Why ARB Corp shares were slammed

4WD accessories manufacturer ARB Corporation (ASX: ARP) has seen its shares slammed down more than 6% in trading today, after the company reported disappointing sales results for the most recent quarter.

In a trading update at its annual AGM, ARB noted that sales for the first quarter to end of September are less than 1% ahead of the same period last year. Operating costs have also continued to rise in most areas, and management expect profits to fall by as much as 10% for the quarter.

Sales to original equipment manufacturers (OEMs) such as Toyota, Isuzu and Suzuki have dropped a whopping 50% in the September quarter, over last year, while other divisions have reported positive growth. Exports in particular, have seen double digit growth compared to the corresponding period in 2013.

The company also noted that sales were slowing in the Australian aftermarket segment, which represents around 70% of revenues. A slowdown in the mining focused states of Western Australia and Queensland, as the resources industry looks to cut costs is being blamed for slow growth in sales.

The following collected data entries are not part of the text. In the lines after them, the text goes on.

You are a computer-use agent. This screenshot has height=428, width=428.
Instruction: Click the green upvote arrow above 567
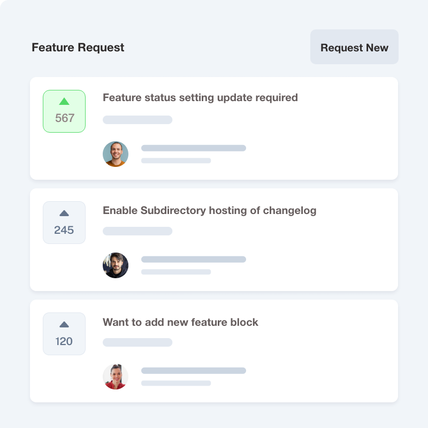[64, 102]
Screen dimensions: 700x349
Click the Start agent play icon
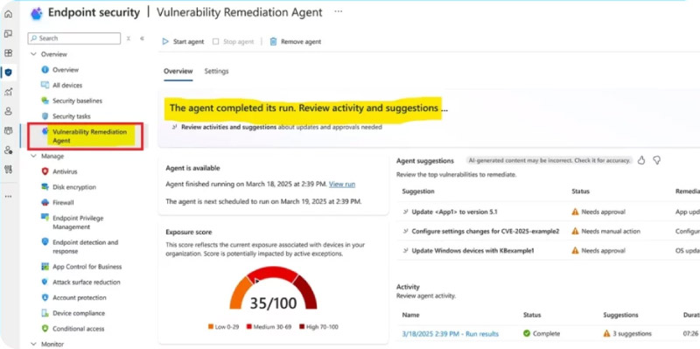pos(165,41)
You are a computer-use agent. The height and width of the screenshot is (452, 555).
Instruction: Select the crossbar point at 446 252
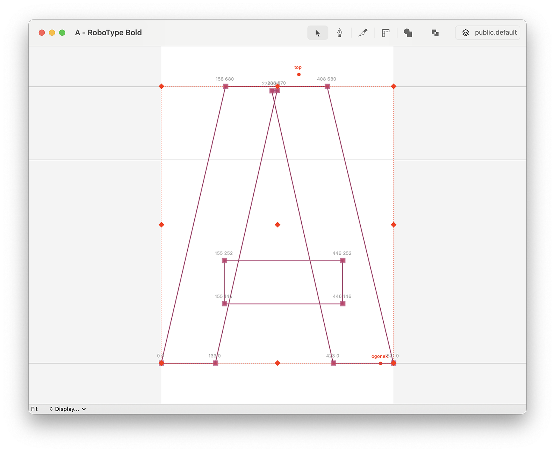(343, 261)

ARB sells a lot of bullbars and other 4WD accessories for vehicles used by miners and their contractors. As those miners strive for more efficient operations, it seems ARB accessories are on the target list, as could be the trailers, tippers and other truck and semi-trailer accessories made by MaxiTRANS Industries (ASX: MXI), and potentially, spare parts provided by Supply Network (ASX: SNL).

ARB’s sales have also been hit by the recent uncertainty created by lengthy Federal election campaign, falling mining demand and the adverse impact on fleet sales thanks to proposed changes to Fringe Benefits Tax rules on motor vehicles.

Those tax changes have since been scrapped, but it seems the uncertainty has remained. McMillan Shakespeare (ASX: MMS), a company that provides salary packaging and vehicle leasing administration, saw its shares more than halve, and the share price is still trading at a significant discount to the levels before the FBT changes were announced.

Foolish takeaway

ARB has traded at a premium price for many years, mainly thanks to strong growth in Australia on the back of the resources boom. As it wanes, ARB is likely to struggle to maintain the growth, and financial year 2014 could see the company report its first decline in profits in many years.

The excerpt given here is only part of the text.